Мир госпожи Малиновской | страница 30
— На любой можно. Если я утверждаюсь в некоем своем взгляде или психическом состоянии, то всегда способен найти причины этого.
— Все было бы так, как вы говорите, — улыбнулась она ему, — когда б любовь не соединяла в себе тысячи сложных причин.
— О, прошу прощения. Я прекрасно знаю, что люблю вас по таким-то причинам и всегда могу точно их перечислить.
— Потому что вы меня любите разумом. Люби вы меня сердцем, уверяю вас, не сумели бы объяснить почему. Нашли бы только ничего не значащее определение: она прекрасна!.. Но этого судьям вроде вас явно не хватило бы.
Борович склонился над чашкой и тихо произнес:
— Вы прекрасны…
Она весело засмеялась.
— Ах, нет, это другое!
В голове его пронеслась обжигающая мысль: поднять глаза и повторить с нажимом: «Ты прекрасна, я тебя ценю и понимаю, понимаю тебя и себя! Люблю тебя до безумия!»
Но буквально в следующий миг он напомнил себе, что это было бы ложью, причем бессмысленной, поскольку Богна не поверит ему, а поверив — не изменит своего решения. Но если бы изменила… произошло бы нечто бессмысленное: ради ее спасения от другого он взвалил бы на себя то, чего боялся, чего не желал.
Госпожа Богна не умолкала, такая светлая и беспечная. Боровичу казалось, что он смотрит на слепца, идущего прямо в пропасть.
А она как раз говорила об этой пропасти как о чем-то бесспорно наилучшем, том, что повсеместно воспринимается как верх мечтаний.
— Я наперед знаю, — звучал ее голос, — что Эварист отнюдь не гений, что он просто хороший порядочный парень, обычный человек, что он, быть может, даже немного легкомыслен и ребячлив, с очаровательной детской простотой мыслей и чувств. Но я также знаю, что люблю его и — что не менее важно — он… тоже меня любит.

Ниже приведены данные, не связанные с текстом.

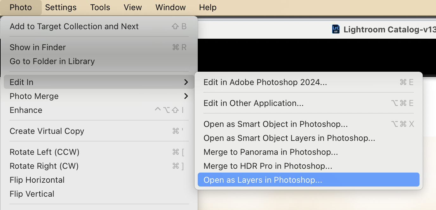
Task: Select Create Virtual Copy
Action: pos(47,131)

Борович резко закусил губу. Как бы он был счастлив, если б она слышала его утренний разговор с Малиновским! Одного этого хватило бы, чтобы поколебать госпожу Богну в ее уверенности. Человек, который любит, не спрашивает других, хорошо ли он поступает, и не принимает во внимание, есть ли у его любимой деньги или нет… Не хвастается ее любовью!..
А может, сказать?… Разбить в щепки все! Одним ударом!..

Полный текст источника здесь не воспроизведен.